A desonestidade nacional - razões e bases
Há uns dias atrás fizeram um estudo junto de algumas cidades em todo o Mundo para comprovar a honestidade das pessoas. Deixaram em locais públicos 12 carteiras com o equivalente a 37 euros + documentos identificativos + um número para contacto, e o pior aconteceu.
Lisboa ficou em último lugar de uma lista de cerca de 16 cidades do Mundo. A única carteira devolvida foi obra de um casal de sexagenários holandeses que por cá passava férias. Uma vergonha? Sim. Uma surpresa? Não.
Confesso que tive um contacto tardio com a desonestidade e com a corrupção (que andam sempre de mãos dadas). Descendo de uma família que honra os seus princípios e tem uma ética quase samurai na maneira como lida consigo e com os outros. Mas aos poucos, com o contacto social, a desonestidade começou a vir ao de cima. Não sei se se recordam aqueles que nasceram no início dos anos 80 que jamais era anunciado em qualquer orgão de comunicação social, qualquer acto de corrupção por parte de empresas ou indivíduos. Foi exactamente na fase em que entramos na União Europeia que muito destes casos que só hoje vêm a lume, começaram a ser cozinhados com a respectiva redistribuição desse dinheiro comunitário pelos diversos tentáculos de clientela, só possível em quem só pensa na exacta proporção do horizonte que vê. O final daquele monte que já é outra freguesia.
A partir do século XXI inúmeros casos começaram a ser denunciados na comunicação social e o pior aconteceu mais uma vez. Não haverá provavelmente uma grande empreitada encetada por nós (seja uma Expo 98, um Euro 2004, um Porto 2001) que não esteja manchado pelo escarro verde e viscoso da desonestidade humana. São milhões e mais milhões de euros desviados desde casos nebulosos de bancos como o BPN a desorçamentação e derrapagem de qualquer obra pública em que se chega a uma altura e já nem sequer se sabe qual foi o orçamento inicial.
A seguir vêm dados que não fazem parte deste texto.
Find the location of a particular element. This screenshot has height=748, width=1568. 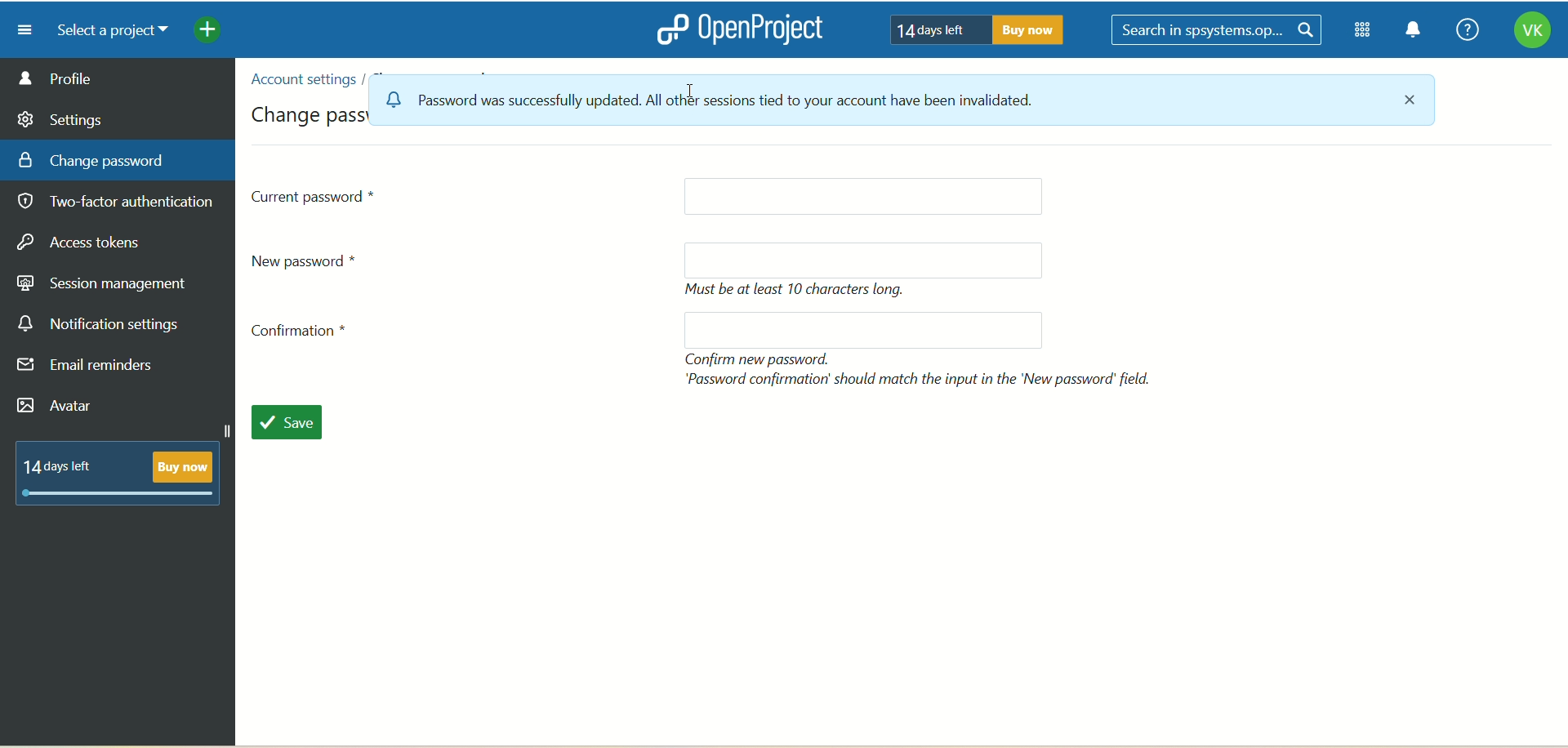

Porque somos tão trapaceiros e trafulhas? Eu penso que tem a ver com uma mão cheia de razões. Uma chama-se "a nossa pequenez", uma outra é o Oceano Atlântico e também a nossa própria História.
Quanto ao segundo ponto, foi num dos portos mais míticos espalhados pelo Mediterrâneo que tive contacto com o "fare a portoguesi". E de que se trata isso? Um sair sem pagar. Tomei conhecimento com esta expressão numa esplanada em Génova, onde o empregado de mesa num tom jocoso nos perguntou se íamos pagar ou "fare a portoguesi". Era apenas uma piada local, mas segundo ele perde-se nas brumas do tempo da própria cidade a origem da expressão.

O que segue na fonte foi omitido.